Комната, в которую он вошел за Леной, удивила торжественностью, хотя ничего особенного в ней не было, Торжественность комнате придавал отблеск снега, яркий свет, что лился через широкое окно, небогатые, но чистые гардины, веселые, с васильками на золотистом фоне, обои. Возможно, впечатление праздничности и торжественности было еще оттого, что в комнате не было ничего
Не сразу сообразил, что наибольшую торжественность комнате придавал стол, накрытый по-интеллигентному: белая скатерть, небольшой блестящий самовар, фарфоровые чашки и в плетеной хлебнице тонко нарезанные ломтики черного хлеба, который выдавался по немецким карточкам. Сахару не было, И закуски никакой. Олесь вспомнил, что утром Ольга кормила его картошкой с салом, и ему стало стыдно перед этими людьми.
За столом, спиной к двери, сидел человек в форме железнодорожника и вкусно пил чай, по-купечески причмокивая. Он не оглянулся, когда Олесь вошел, не проявил интереса. Другой — весельчак Евсей, приезжавший за приемником, — вежливо улыбнулся Олесю, как хорошему знакомому. Олесь подошел к нему и пожал протянутую руку. И в тот же миг застыл, удивленный: на противоположной стороне улицы размещалась военная часть, стояли машины, расчищали тропинки солдаты. Все это было видно из окна как на ладони.

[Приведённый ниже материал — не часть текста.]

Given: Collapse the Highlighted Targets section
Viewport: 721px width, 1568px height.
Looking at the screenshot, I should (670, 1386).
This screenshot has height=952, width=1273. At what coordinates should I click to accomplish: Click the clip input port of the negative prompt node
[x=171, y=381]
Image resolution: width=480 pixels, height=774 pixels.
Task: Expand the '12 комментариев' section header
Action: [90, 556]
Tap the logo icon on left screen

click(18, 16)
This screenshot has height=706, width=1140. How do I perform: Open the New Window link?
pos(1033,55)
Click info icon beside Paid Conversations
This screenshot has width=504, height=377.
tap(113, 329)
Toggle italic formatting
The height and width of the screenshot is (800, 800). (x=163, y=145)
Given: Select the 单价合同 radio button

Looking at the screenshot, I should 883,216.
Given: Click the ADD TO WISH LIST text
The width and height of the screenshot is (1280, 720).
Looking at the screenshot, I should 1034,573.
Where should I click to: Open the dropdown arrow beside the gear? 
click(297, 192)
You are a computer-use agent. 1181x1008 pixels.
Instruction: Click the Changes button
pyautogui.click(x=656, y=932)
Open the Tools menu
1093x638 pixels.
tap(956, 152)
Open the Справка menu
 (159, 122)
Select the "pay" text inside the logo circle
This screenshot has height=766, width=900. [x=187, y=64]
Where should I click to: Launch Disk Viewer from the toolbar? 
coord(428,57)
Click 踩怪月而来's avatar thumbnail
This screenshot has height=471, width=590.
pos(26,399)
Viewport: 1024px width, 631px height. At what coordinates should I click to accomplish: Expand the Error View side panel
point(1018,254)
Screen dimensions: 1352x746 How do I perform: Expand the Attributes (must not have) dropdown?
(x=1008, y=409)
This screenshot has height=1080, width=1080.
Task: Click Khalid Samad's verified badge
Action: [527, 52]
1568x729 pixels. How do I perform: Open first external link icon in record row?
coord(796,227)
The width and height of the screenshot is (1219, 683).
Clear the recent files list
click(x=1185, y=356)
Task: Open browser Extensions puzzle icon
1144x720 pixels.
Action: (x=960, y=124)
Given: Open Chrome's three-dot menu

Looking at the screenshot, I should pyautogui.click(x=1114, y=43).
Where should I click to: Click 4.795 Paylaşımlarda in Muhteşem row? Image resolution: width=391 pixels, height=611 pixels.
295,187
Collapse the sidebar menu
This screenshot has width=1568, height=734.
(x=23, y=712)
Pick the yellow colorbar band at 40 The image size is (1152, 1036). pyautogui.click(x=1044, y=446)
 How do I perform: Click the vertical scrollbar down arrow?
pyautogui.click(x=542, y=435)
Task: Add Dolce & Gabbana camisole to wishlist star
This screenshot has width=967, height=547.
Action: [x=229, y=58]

Увидев, что Олесь смотрит в окно, Евсей весело засмеялся:
— Хорошая у нас охрана, правда? Механизированный полк.
— Отчаянная ты голова, — сказал человек за столом.
Олесь повернулся к нему. Человек был старый, лет под пятьдесят, дня три не брился, от этого выглядел суровым, понурым и как-то не подходил к окружающей торжественности, к столу, к чашке тонкого фарфора, которую он зажал в ладонях больших, пропитанных машинным маслом рук. Было боязно, что он раздавит чашку.
Олеся немного обидело, что железнодорожник даже не кивнул ему в знак приветствия, хотя рассматривал его пронизывающе, нахмурив мохнатые седые брови.
Вошла из кухни женщина, открывшая ему. Вежливо пригласила:
— Садитесь, Саша, пить чай. Самовар горячий. Меня зовут Янина. Янина Осиповна. А это мой брат, — показала она на железнодорожника, — Павел Осипович.
Олесь посмотрел на них и подумал, что не похожи они на сестру и брата — по внешности, по разнице лет, по характерам. Всмотревшись, определил, что хозяйке не больше тридцати. Она красиво улыбалась, при этом поблескивал золотой зуб. Явно интеллигентка, а платком перевязалась по-крестьянски. По тому, как Евсей одет — в тесноватый, чужой лыжный костюм, как он ходит, мягко, по-кошачьи ступая, Олесь понял, что он не в гостях, а живет тут. Но по каким-то неуловимым признакам угадывалось, что полным хозяином Евсей себя не чувствует.
Янина Осиповна сказала ему:
— Андрей Иванович, садись ты, пожалуйста. Мало находился?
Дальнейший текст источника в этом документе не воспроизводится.